• Exercise details
Using the records below, reproduce exactly the lines from the one containing "Clear the source text with X" through the end, and nothing more; skip the images.

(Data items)

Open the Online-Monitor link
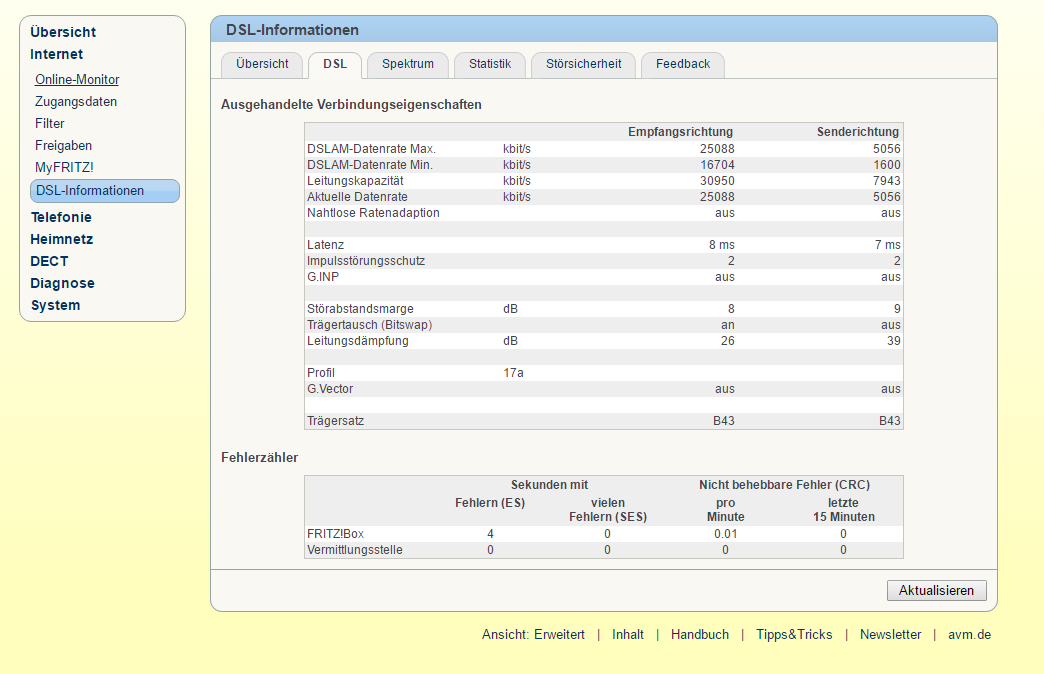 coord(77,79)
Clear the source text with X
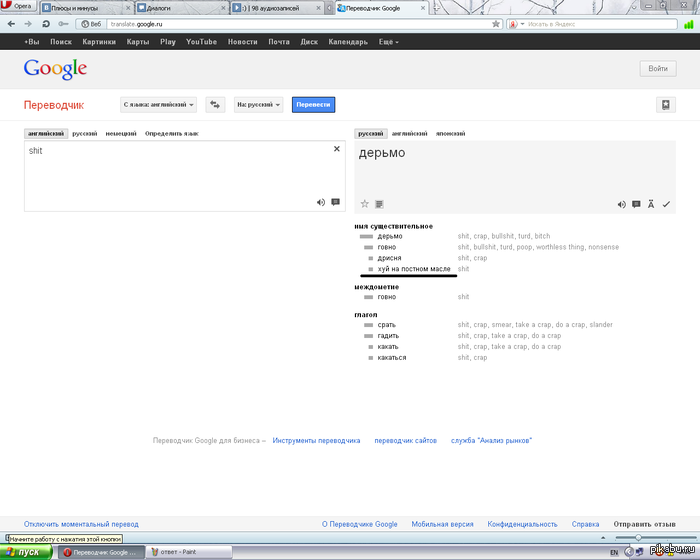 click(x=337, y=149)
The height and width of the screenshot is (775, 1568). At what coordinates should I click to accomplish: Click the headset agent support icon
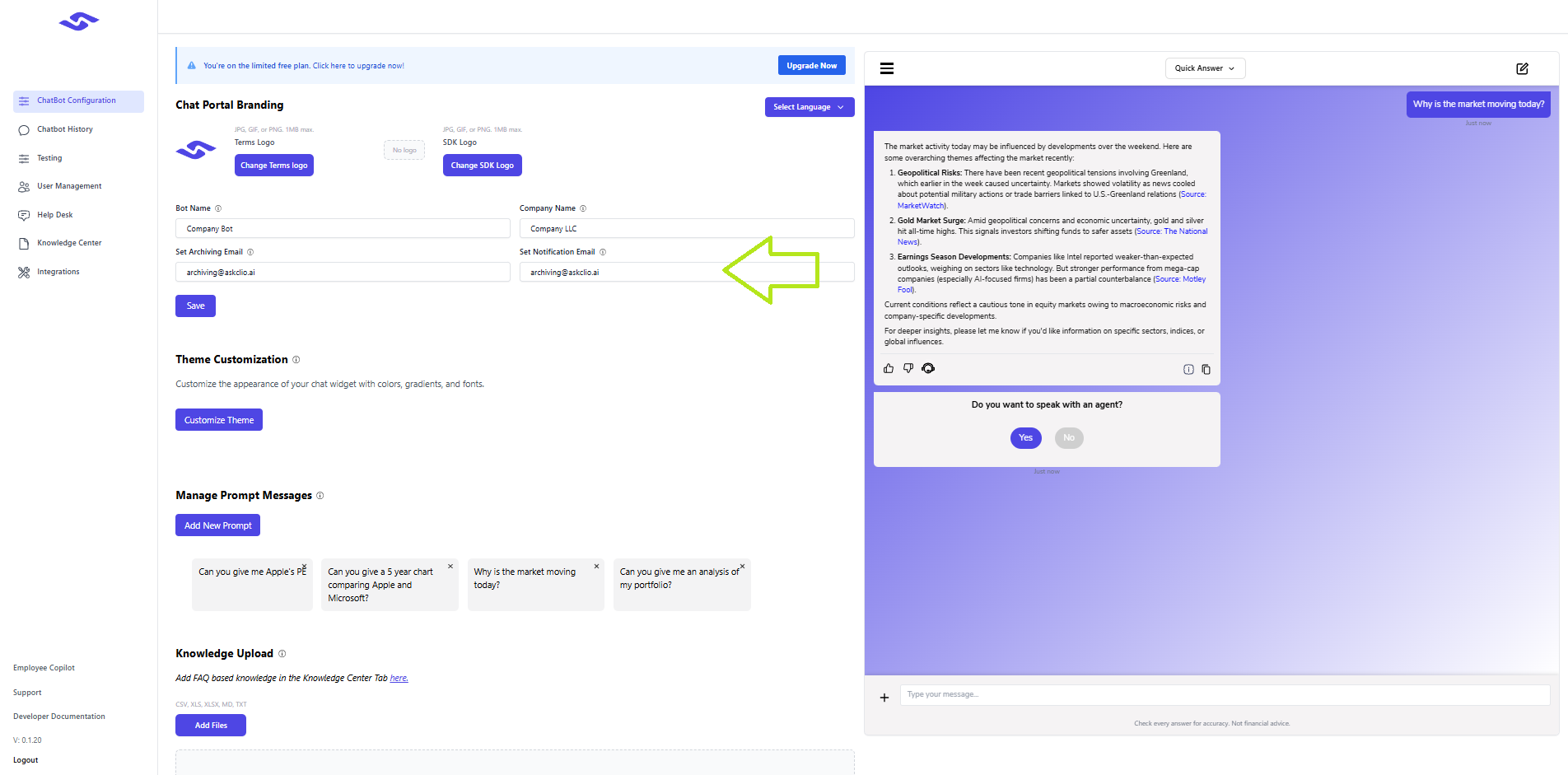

• Output for this task
Clear the source text with X
 click(x=337, y=149)
The height and width of the screenshot is (775, 1568). At what coordinates should I click to accomplish: Click the headset agent support icon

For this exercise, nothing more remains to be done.